I’ve been riding BART for the last four months and I have witnessed and experienced more rudeness and inconsideration during that time than I have elsewhere in my life over the last five years. And today’s experience takes the cake.
The BART regulars know how to line up to get on the train, and ride the escalators, etc. If someone has special needs no one has a problem with them going to the front of the line. Today, this “man” pushing a single child double-wide stroller roles up, parks at the front of the line, pulls out his cell phone and makes a call; making an obvious effort to pretend not to see the rest of us. When the train arrives he pushes his way in inhibiting the people getting off from exiting without having to dodge him. The rest of us all file in and I head for the area where disabled people park their mobility aides. Now then, I’m legally (and hopefully temporarily) disabled and I use a eRazor scooter to get around as I can’t walk more than a few yards without excruciating pain in my left foot, due to bone spurs and a pinched nerve. But I don’t broadcast that fact and I don’t have a disabled sticker on my scooter because DMV won’t issue one to a vehicle that does not have a license.

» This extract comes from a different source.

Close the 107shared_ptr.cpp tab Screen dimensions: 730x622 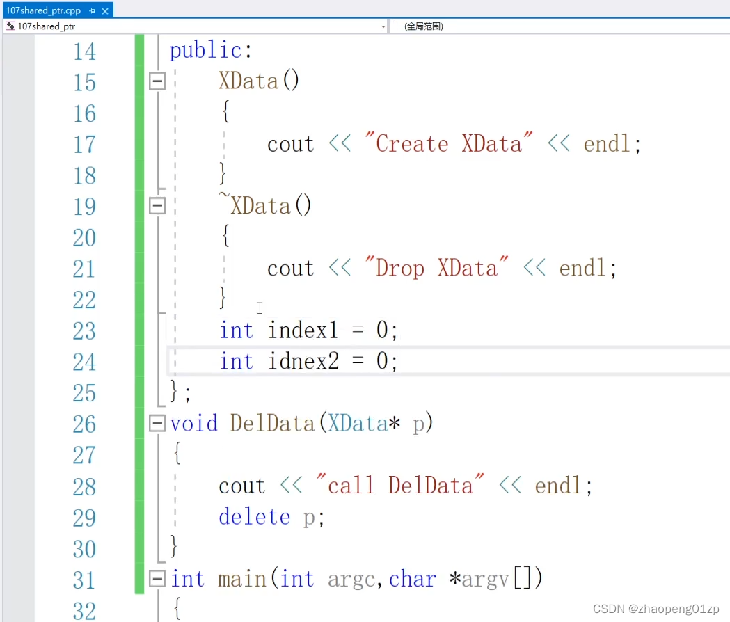tap(105, 10)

Anyway, I start to head for one of the seats reserved for disabled people so I can keep a close eye on my scooter. (I tie it down when I park it but twice its come loose and I don’t want anyone to get hurt by it as it is rather heavy.) As I approach the seat this jerk’s 3 year old is whining that he wants to sit in the reserved seat but only if his dad will sit next to him. But the seat next to the open one is already taken. While the dad is trying to dissuade the kid I take the seat, and happen to be next to a pregnant woman (who is also entitled to those seats.) Now this is where it get’s “interesting”.
After I sit down, the dude looks down at his son and says “see what happens with people like that?”, seemingly referring to me. I thought WTH?!?!? Did I hear that correctly? I looked up at him but chose to ignore the snark. When we came to the very next stop, the women next to me got off as did many other people. I looked up at the dude, patted the seat next to me and said “he can sit here.” Then the dude looks at me, then at his son and says “we don’t sit next to people like you.” WTF?!?!? He turns with his kid to go to a pair of open seats and I say “sorry but I’m disabled. I have a bad foot” and he says to me as he passes “I hope it stays disabled.” ARE YOU FREAKING KIDDING ME?!?!?!? Like I deprived your brat from sitting in the seat he wanted? This isn’t Gymboree or Chucky Cheese. What kind of parent are you?
But, as usual, I took the high road and didn’t react or say a word but oh how I wanted to. Oh how I wanted to. So, to that prick I will just say this. (And you can be thankful I didn’t have a piece of paper with me or I would have written this down and dropped a note in your stroller as I walked out.) Oh, and that would be the stroller whose wheels you forgot to lock and I caught for you so it didn’t roll into the people standing in the door way when the train stopped, you putz.
“Dear asshole. I am disabled and that’s NOT a choice. You are an asshole and that IS a choice. If you don’t want your son to grow up to be an asshole too you might want to try to be a better role model. My infirmity is a disability. Your kid and stroller are an inconvenience and there’s a big difference between the two. As Seth Myers said about the person who ratted out Michael Phelps for smoking a little pot: ‘You sir, are dick’.”
The moral to the story: Just because someone doesn’t look to *you* like they are disabled doesn’t mean they aren’t.